The US Dollar to Japanese Yen hits ¥148.80 levels amid increasing import costs and rising food and energy prices in Japan.
Weak Japanese Yen Leads to High Import Costs
The USD to Japanese Yen drifts towards a two-month low. Trade deficit widens in October as imports increase. Imports have become costly as the supply crisis hits the production sector. The war between Russia and Ukraine and Covid lockdown in China disrupts Japan’s supply chain and trade balance in Japan. Import prices have become costly with the weaker currency.
The US Dollar to Japanese Yen closed at 140.37 on Friday, November 18, 2022. It drifted to 137.68 last week but closed above the 140 level last week. USD/JPY hit 148.80 levels in November.
The USD/JPY currency pair has to cross 141.00 to move higher to ¥142.35s or ¥145.77 levels. However, the Japanese Yen will gain strength once it slips below ¥138.50. The monetary stimulus introduced by the Prime Minister will help the economy gain strength and lift the Japanese Yen higher. Interest rates remain lower, as the government has no intention of hiking rates now.
Yen Reacts to High Inflation
The trade deficit widens with increasing imports and exports in Japan. High inflation and a widening trade gap hit households already troubled by high prices. The trade deficit is at 2.16 trillion yen. High import costs are biting industries in the inflation-hit economy.
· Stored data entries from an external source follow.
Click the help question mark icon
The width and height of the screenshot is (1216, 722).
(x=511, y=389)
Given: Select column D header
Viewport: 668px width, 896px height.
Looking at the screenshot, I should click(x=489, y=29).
Inflation in Japan is at a 40-year high. The core CPI rose to a 3.6% annual rate in October. Inflation is higher than the expected 3.5%. Inflation is higher than the September reading at 3.0%.
Food and consumer products show a sharp increase. Fuel prices climbed higher, with gas prices up by 20% in October. Raw material prices have increased along with escalating transport costs. The weakness in the Japanese Yen has led to expensive transport facilities. Companies passed the high costs on to consumers adding to the woes of the people in Japan. The war between Iran and Iraq has led to an increase in energy prices.
Economists expect inflation to peak by the end of the year. When inflation falls, prices will come down to benefit the economy.
The Japanese Yen is down by more than 20% this year. The USD to Japanese Yen currency pair is at levels last seen in 1998, at a 25-year high.
Interest Rates at Historic Lows
Interest rates are at historic lows, which have led to the Yen moving lower. The gap between the Japanese interest rates and Fed rates weakens the Yen.
Governor Haruhiko Kuroda intends to achieve wage growth to control inflation. BOJ has to continue its monetary policy to bring employment and encourage the manufacturing sector. If there is a rate hike, experts fear inflation may rise to more than 3%, as consumer spending will come down.
The government announced an economic stimulus of ¥29 trillion package. It will help to lift the economy and decrease inflation, expect analysts. Inflation may reduce by 1%.
Prime Minister Fumio Kishida approved the stimulus package of around $200 billion or 29 trillion Yen in October to decrease food prices. With this package, households can get products at subsidies.
While the Fed has hiked rates aggressively, Japan maintains low-interest rates. Inflation is still at 3.6%, while inflation in the US, the UK, and the European Union are almost close to double-digits.
Imports have become costly in Japan, with the value of the Japanese Yen decreasing. Japan depends on its exports. But the global slowdown led to lower exports in the country.
Major Currency Pair Forecast
The British Pound has weakened to levels last seen in 2016. The GBP/JPY closed at ¥166.90 last week as volatility hit the Japanese Yen.
The GBP/JPY currency pair in the forex market is at a major resistance level of ¥167, from where it has retreated several times earlier. An upward move will bring it back to the levels at $170, while a downturn has support at the $164 region.
The Euro to Japanese Yen closed at 144.92 last week.
The EUR/JPY will have to hold on to ¥143.50 levels to remain higher. The Japanese Yen has weakened to an 8-year low against the US Dollar.
The US Dollar is range-bound at the 106 level. Though the DXY is at a three-month low, it remains above the $100 level.
However, experts say that it does not signify that the economy has strengthened. The Fed will meet in December, and another rate hike is predicted.
The rising USD will keep the Yen lower. Any hike in interest rates will drive the Dollar higher and the Yen lower. It invariably leads to an increase in prices and hurts consumer sentiment in Japan.
Bank of Japan has a tough time ahead in taming escalating costs and interest rates at historic lows. The stimulus package may help the Yen in the current scenario and keep the USD to Japanese Yen currency pair from further escalation in the forex market.